The Purpose of Community
Wash one another’s feet—John 13:14.
Love one another—John 13:3; 15:12, 17; Romans 13:8; I Peter 1:22; I John 3:11, 23; 4:7, 11.
In honor preferring one another—Romans 12:10.
Don’t judge one another—Romans 14:13.
Receive one another—Romans 15:7.
Salute one another—Romans 16:16.
Greet one another—I Cor. 16:20, II Cor. 13:12, I Peter 5:14.
Serve one another—Gal. 5:13.
Don’t provoke one another or envy one another—Gal. 5:26.
Bear one another’s burdens—Gal. 6:2.
Forbear one another in love—Eph. 4:2, Col. 3:13.
Forgive one another—Eph. 4:32, Col. 3:13.
Teach and admonish one another with song—Col. 3:16.
Comfort one another—I Thess. 4:18.
Edify one another—I Thess. 5:11.
Exhort one another— Heb. 3:13; 10:25.
Consider one another to provoke unto love and good works—Heb. 10:24.

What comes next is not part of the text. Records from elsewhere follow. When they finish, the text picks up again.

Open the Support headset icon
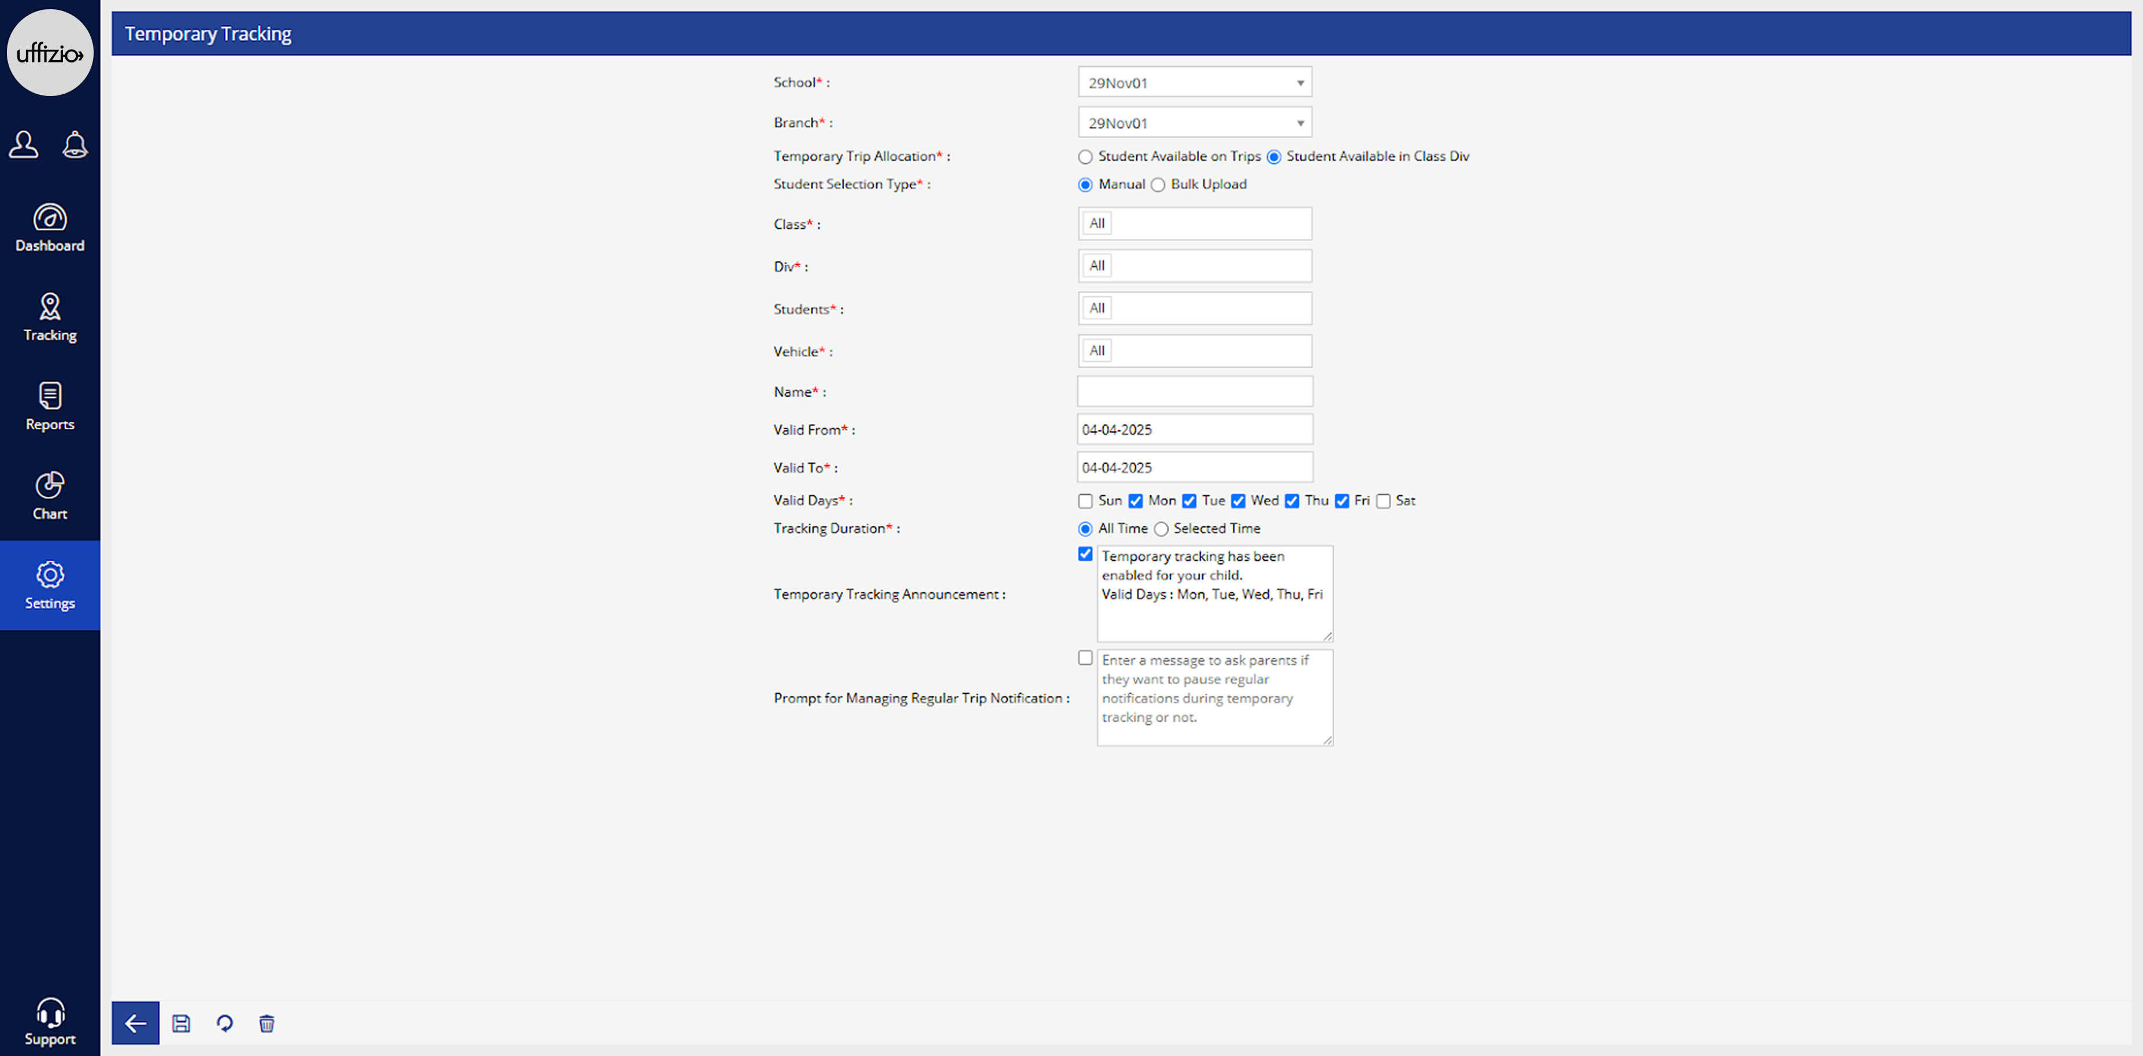This screenshot has width=2143, height=1056. tap(50, 1021)
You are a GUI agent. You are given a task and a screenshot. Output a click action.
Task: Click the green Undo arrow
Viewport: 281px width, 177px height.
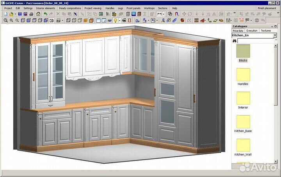click(45, 14)
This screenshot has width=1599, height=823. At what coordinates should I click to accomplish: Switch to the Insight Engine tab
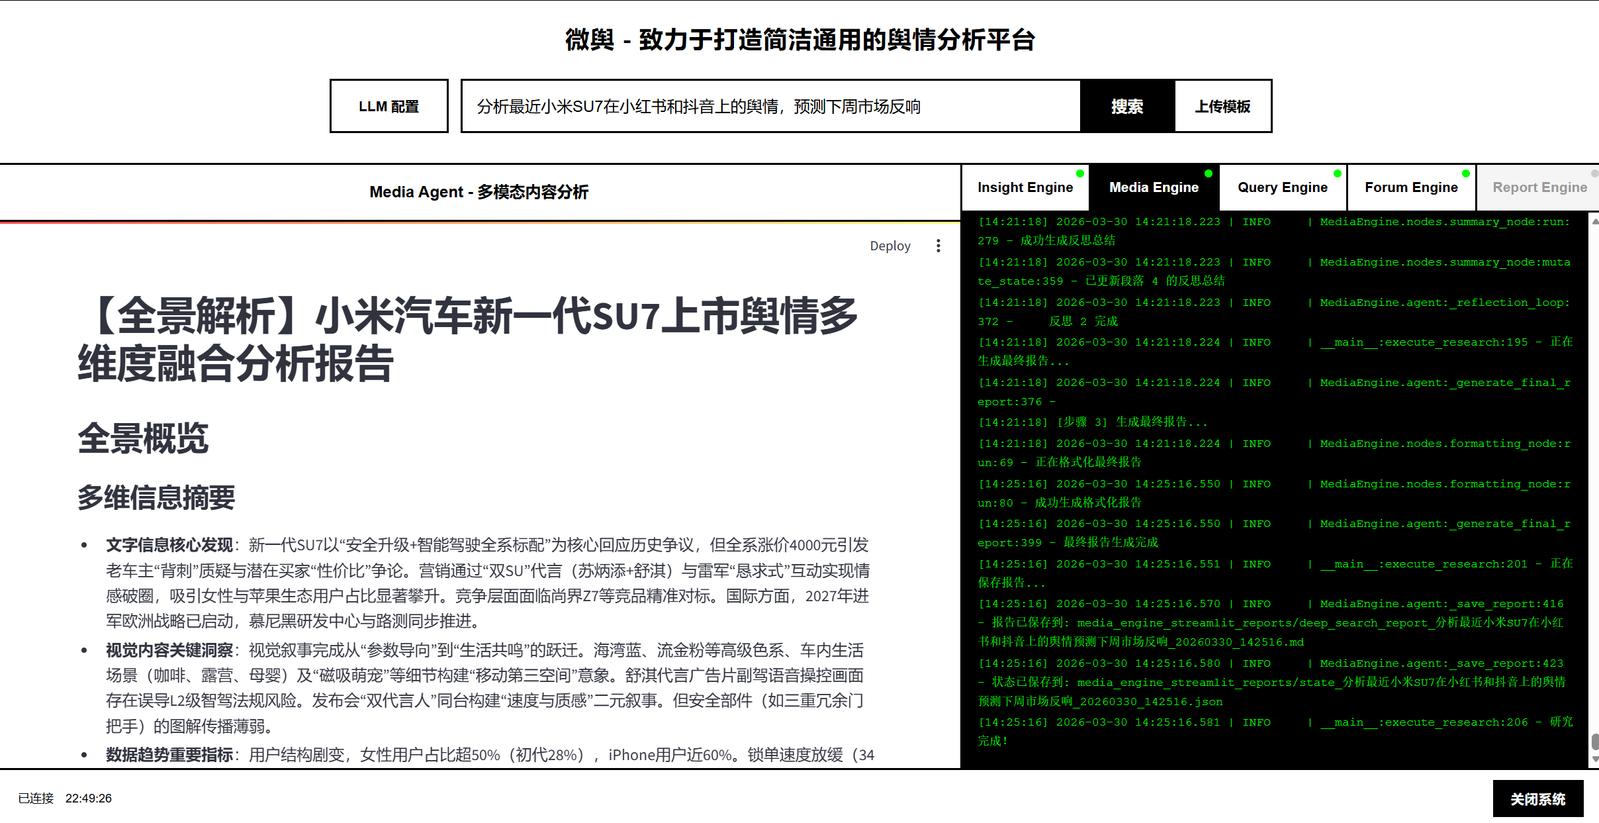coord(1025,187)
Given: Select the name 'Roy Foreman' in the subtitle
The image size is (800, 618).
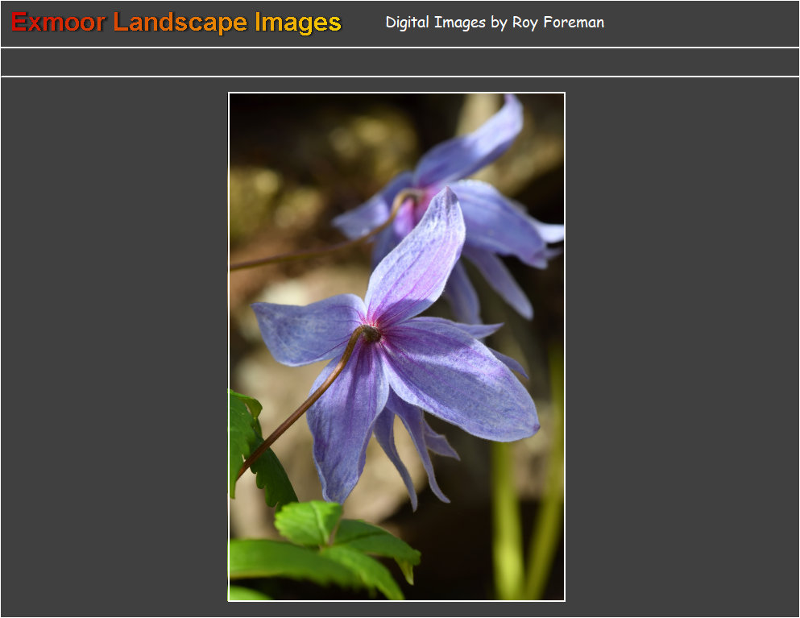Looking at the screenshot, I should click(x=558, y=23).
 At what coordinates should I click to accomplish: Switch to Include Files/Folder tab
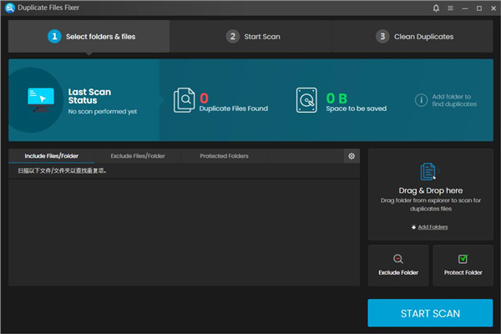[x=52, y=156]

God's Word is clear: we are not to live as solitary Christians but in a community of believers. One of the things I have learned, however, is that not all communities are created equal. I have found that communities fit into three primary categories.
Community of Convenience
A lot of what we call community is built primarily on convenience. It exists because we all are at church on Sundays and Wednesdays but it doesn't really exist outside of that venue much. Take away the convenience of meeting at church, and much of that community will fall away. I think this is true of many church staffs as well. What we call community is really just a few guys who get along reasonably well and work together. The problem with this type of community is that it ultimately is superficial and can't stand up to much, if any, threat to its existence.
Community of Community
Community is the end goal of this community. It often forms around small groups. These people will make time for one another, love one another, serve one another, and pray for one another. Where this community breaks down is that it ultimately terminates on itself. There is no real desire to engage others or invite them into community because an influx of new people would break the bubble of safety and comfort that has been created. This community is very popular in churches today because it offers many of the characteristics of true biblical community without any of the major drawbacks. Its primary problem is its inward focus. We are called to be disciple makers and that calls for an outward focus on bringing the gospel to those who need it. Sometimes that means leaving the comfort of our community which many in these type of communities are unable or unwilling to do.
As you may have guessed by the clever name, I believe this is what the bible teaches when it speaks to fellowship and community. The major difference between biblical community and the others is that believers in biblical community realize that being connected to other believers is a means to an end and not the end in and of itself. Biblical community is a means of helping produce healthy followers of Christ who will fulfill God's call on the church of making His glory known in all the world. Because this community is bonded together by the purpose of God for their lives, it is able to withstand anything the world may throw at it. It enjoys the friendships formed, the care given, the service offered to others, the teaching received within its walls but knows that it is not more important than the furthering of the gospel to all nations.
The "one another" commands of scripture were never meant solely to make us as individuals or as communities better or happier. They are meant to help form us into vessels in which the gospel can be taken to the ends of the earth.